__Source extract__:
With around 30% of all Americans developing cancer at some point in their lives and its relatively highly fatality rate, the onus has been on the medical research industry to discover ways to help patients manage their symptoms and achieve remission.

In this context, the scope for medical marijuana in cancer treatment has expanded in recent years as regulations surrounding general use have eased in various states across the United States.

Part of this drive has centered on the objective of making patient lives easier and more comfortable. It’s here that medical marijuana has emerged as a promising mode of treatment.

Over years of research, we’ve discovered the medicinal properties of marijuana—especially cannabidiol (CBD)—and its fundamental role in treating various conditions and symptoms, including the pain associated with cancer.

While tetrahydrocannabinol (THC) has traditionally faced some resistance given its psychoactive properties, even this compound may have scope for cancer patients in mitigating some of their more debilitating symptoms.

How is medical marijuana used at present?

__Information supplied__:
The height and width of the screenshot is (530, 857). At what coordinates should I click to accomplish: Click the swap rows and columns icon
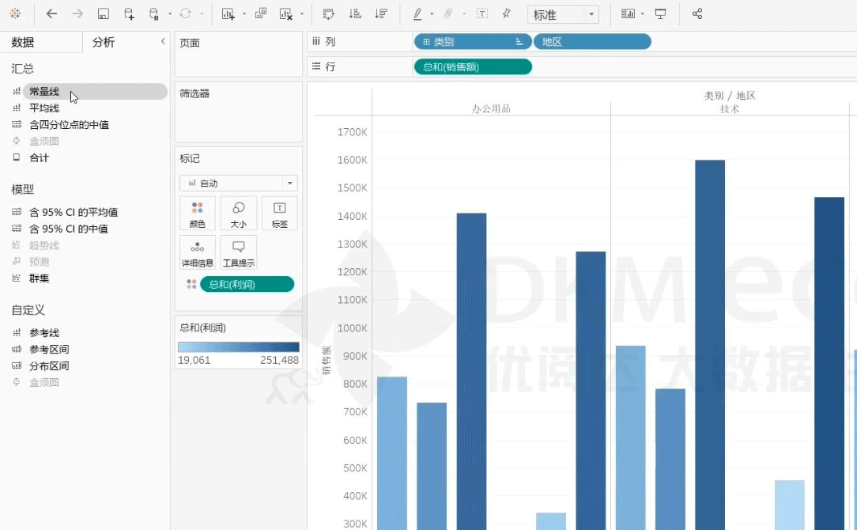[x=329, y=14]
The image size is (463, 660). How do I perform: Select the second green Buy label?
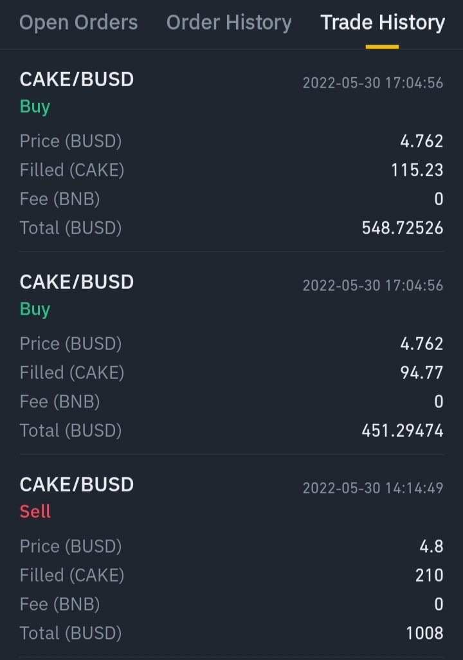point(35,309)
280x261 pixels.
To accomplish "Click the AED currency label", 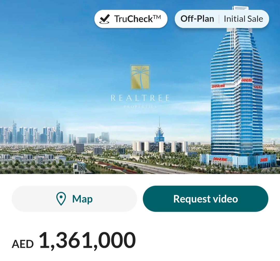I will (23, 244).
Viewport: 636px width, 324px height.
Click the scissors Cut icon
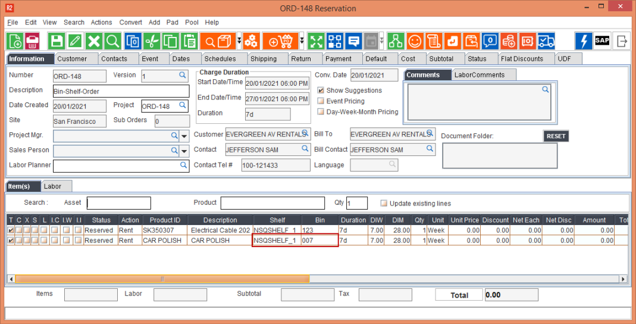click(152, 41)

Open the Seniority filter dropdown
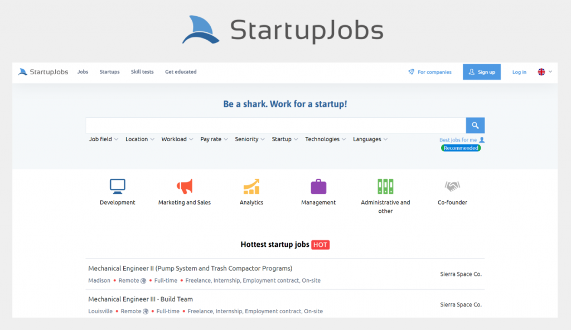point(250,139)
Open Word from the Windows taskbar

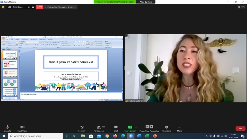coord(139,136)
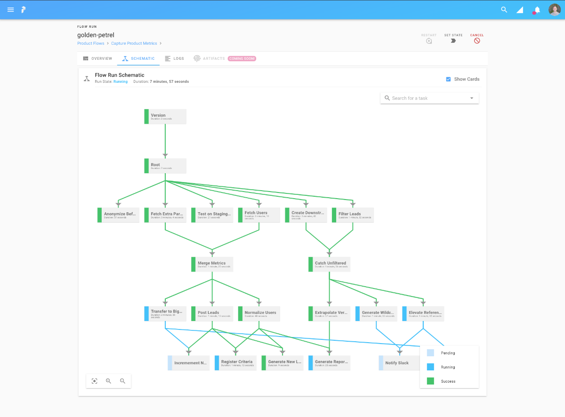Click the green Success legend swatch
This screenshot has height=417, width=565.
(x=430, y=381)
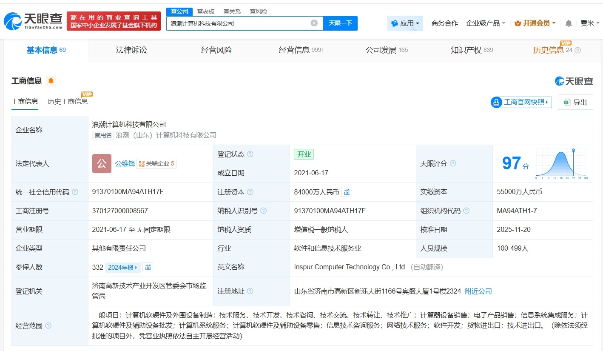The image size is (603, 351).
Task: Click the 公维锋 legal representative link
Action: pyautogui.click(x=125, y=163)
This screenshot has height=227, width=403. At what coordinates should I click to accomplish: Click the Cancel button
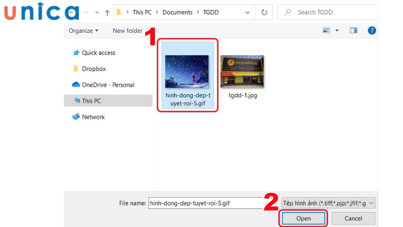click(x=353, y=218)
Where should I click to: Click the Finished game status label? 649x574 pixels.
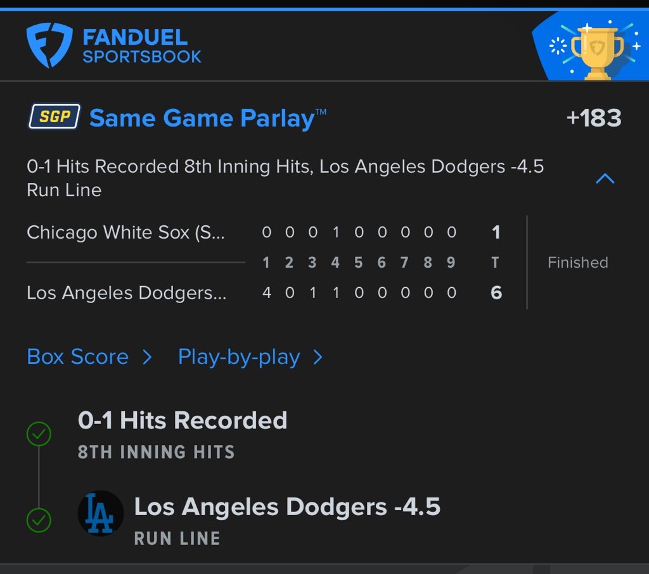[577, 263]
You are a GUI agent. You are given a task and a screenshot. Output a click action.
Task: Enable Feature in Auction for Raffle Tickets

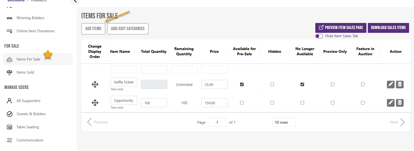click(x=363, y=85)
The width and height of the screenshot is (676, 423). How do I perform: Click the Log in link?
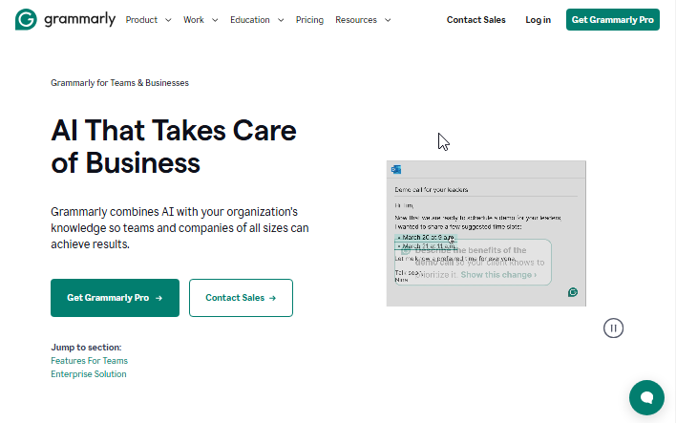538,20
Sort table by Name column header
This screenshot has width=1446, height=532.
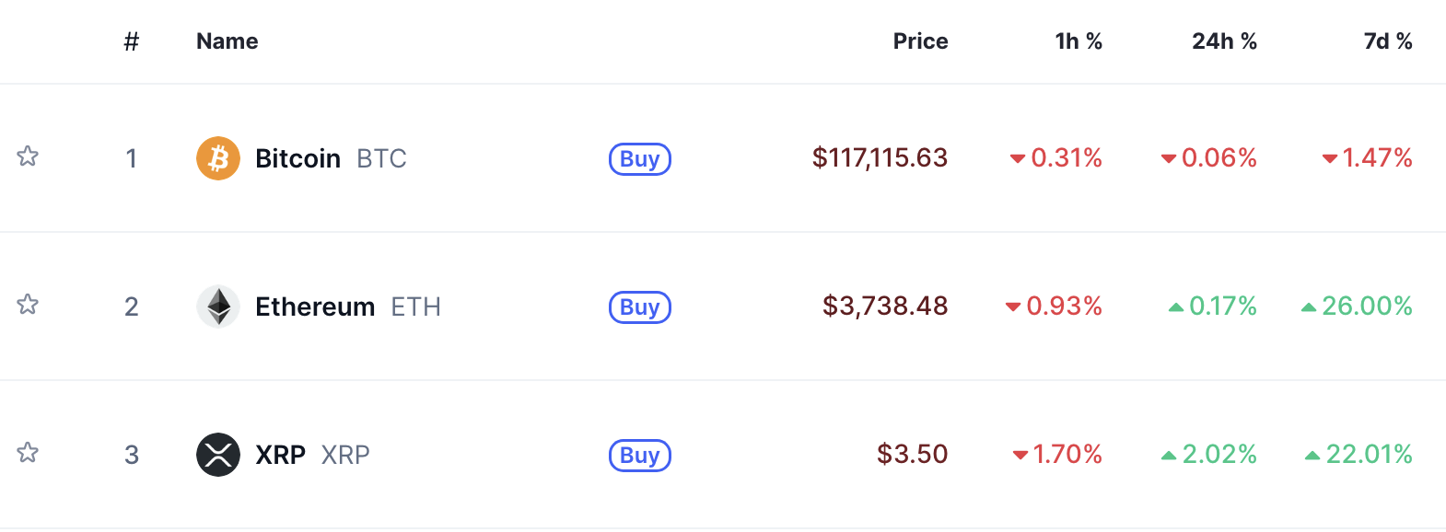tap(227, 41)
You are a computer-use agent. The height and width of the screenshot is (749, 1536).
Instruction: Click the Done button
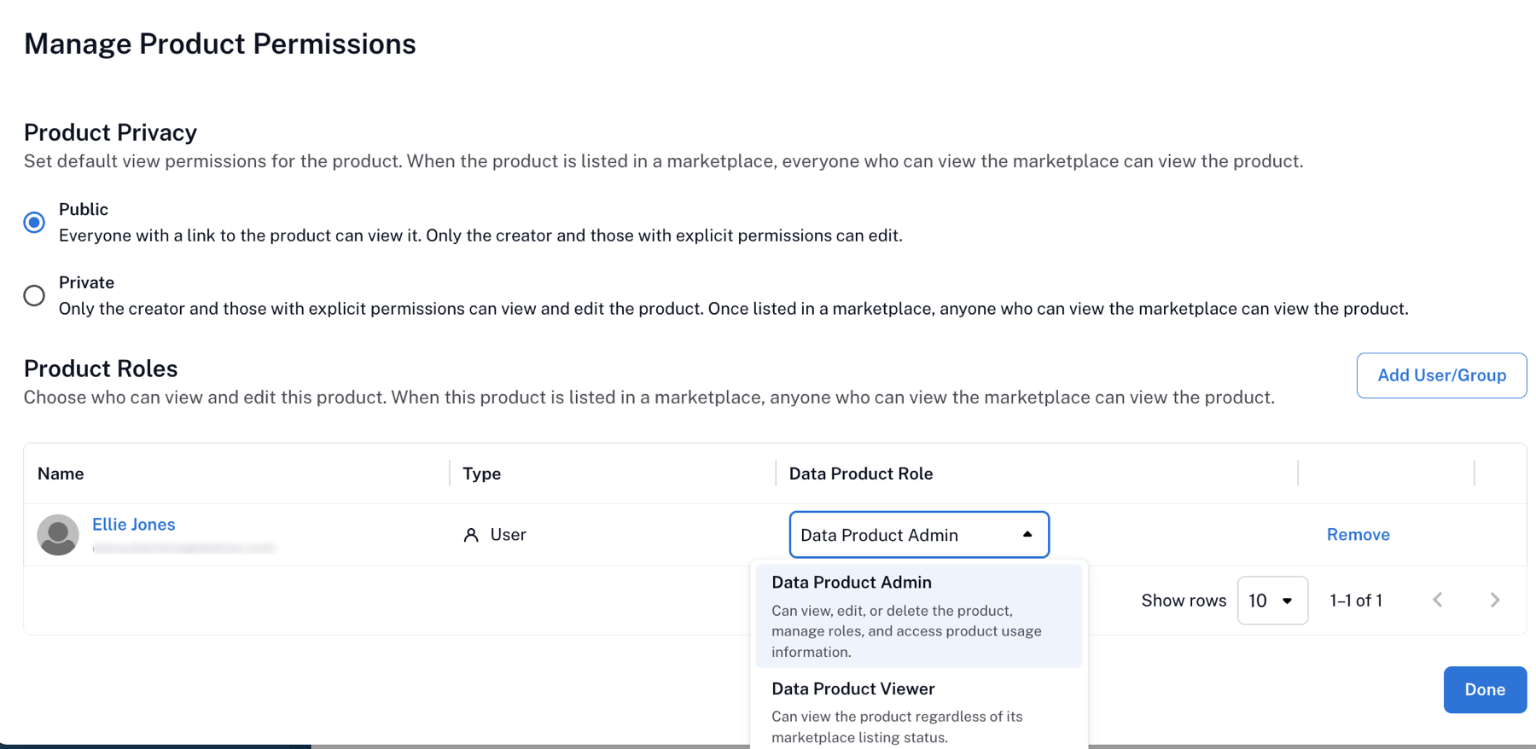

__Action item 1__:
Answer these questions about the passage on medical marijuana:
(a) About what share of all Americans develop cancer at some point in their lives?
(b) Which marijuana compound does the passage single out for its medicinal properties?
(c) Why has THC traditionally faced some resistance?
__Action item 2__: Change the passage on medical marijuana: give everything from "In this context, the" down to "mode of treatment." again, with "United States" replaced by "US".
__Action item 3__: How would you restate the paragraph of the passage on medical marijuana that begins "Over years of research" in one shorter sentence, keeping its main facts?
The rows play no role here.

__Answer box 1__:
(a) Around 30%
(b) Cannabidiol (CBD)
(c) Because of its psychoactive properties

__Answer box 2__:
In this context, the scope for medical marijuana in cancer treatment has expanded in recent years as regulations surrounding general use have eased in various states across the US.

Part of this drive has centered on the objective of making patient lives easier and more comfortable. It’s here that medical marijuana has emerged as a promising mode of treatment.

__Answer box 3__: Research has revealed marijuana's medicinal properties, especially those of cannabidiol (CBD), and its fundamental role in treating various conditions and symptoms, including cancer pain.